As New York City begins to address the gender and sexuality disparity among its public statuary, it has announced that a monument honoring the transgender activists Marsha P. Johnson and Sylvia Rivera will be erected in Greenwich Village. The monument’s proposed location is the Ruth Wittenberg Triangle, a public space on Sixth Avenue just a short walk from the historic Stonewall Inn. It’s believed that both Johnson and Rivera were major figures in the 1969 Stonewall uprising, and the city’s announcement coincides with the 50th anniversary of this pivotal event in the fight for gay rights.
Johnson was a fierce advocate for the disenfranchised, and she doggedly fought for equality and dedicated her life to fighting for homeless youth who had been ostracized from their families due to their non-traditional sexualities and expressions of gender, and later fought on behalf of AIDS patients.
Susan Stryker, a professor of gender and women’s studies, told the New York Times:
Marsha P. Johnson could be perceived as the most marginalized of people—black, queer, gender-nonconforming, poor. [. . .] You might expect a person in such a position to be fragile, brutalized, beaten down.
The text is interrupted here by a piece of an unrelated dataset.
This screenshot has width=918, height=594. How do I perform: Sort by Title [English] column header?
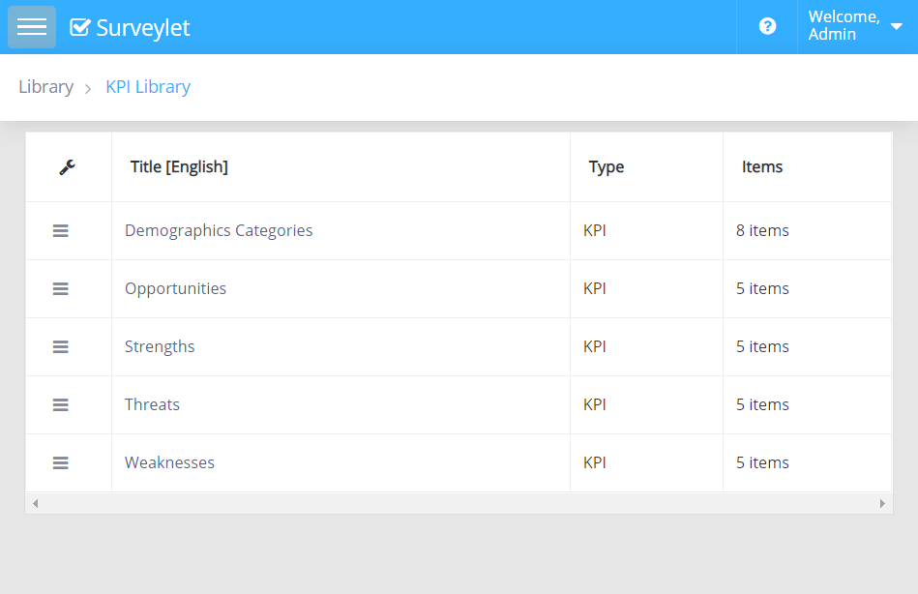(179, 167)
Instead, Marsha had this joie de vivre, a capacity to find joy in a world of suffering. She channeled it into political action, and did it with a kind of fierceness, grace and whimsy, with a loopy, absurdist reaction to it all.
Johnson’s life was frequently marked by destitution and homelessness, and in 1992 her body was found in the Hudson River, near the Christopher Street piers. The death was initially ruled a suicide, but was later reclassified as being due to drowning from undetermined causes—the case remains open. She was 46 years old.
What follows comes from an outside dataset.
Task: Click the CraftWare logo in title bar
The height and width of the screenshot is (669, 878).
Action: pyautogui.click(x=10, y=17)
Rivera, whom the Village Voice once called the Rosa Parks of the transgender movement, was left to fend for herself in New York City at age 11, and Johnson took Rivera under her wing. Rivera fought to bring trans rights to the forefront of the fight for gay rights, and sought to make the world a safer place for all forms of gender identity. Rivera died of liver cancer in 2002 at the age of 50 after spending much of her life battling substance abuse and without a stable home.
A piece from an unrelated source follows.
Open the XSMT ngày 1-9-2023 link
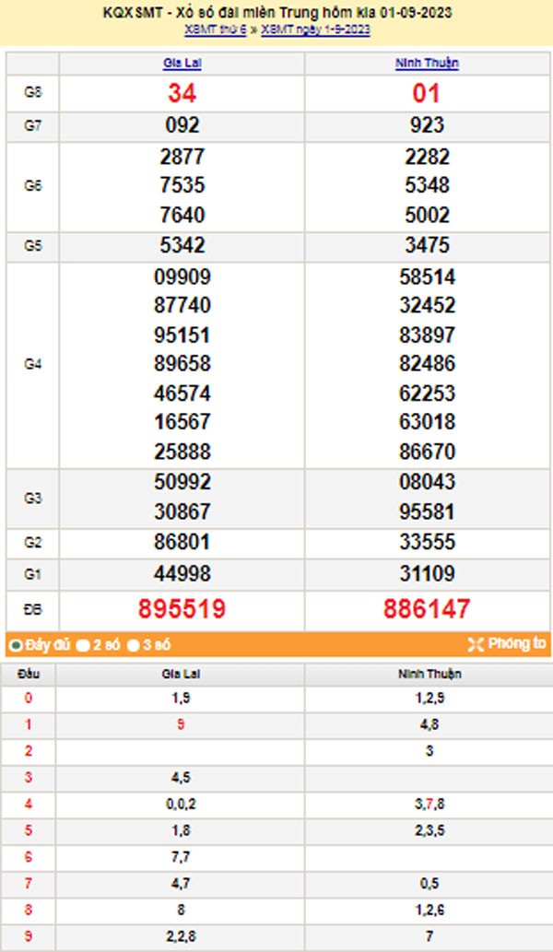 click(316, 30)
In 1970, the same year as New York’s first pride parade, Johnson and Rivera founded the Street Transvestite Action Revolutionaries (or STAR), out of a tenement at 213 East Second Street. For a period of time, STAR housed, clothed, and fed young transgender people. Following Johnson’s death, Rivera created Transy House, a shelter in Brooklyn for transgender people. In 2017, New York City opened its first municipal shelter for homeless LGBTQ young adults, named Marsha’s House in honor of Johnson.
In a 1995 interview, filmed at the West Village pier on which Rivera was living at the time, she gestured to the Hudson River and said:
When [Marsha] died, part of me went with her because one of our pacts was that we would always cross the River Jordan together. And to me, this is the River Jordan, the Hudson River.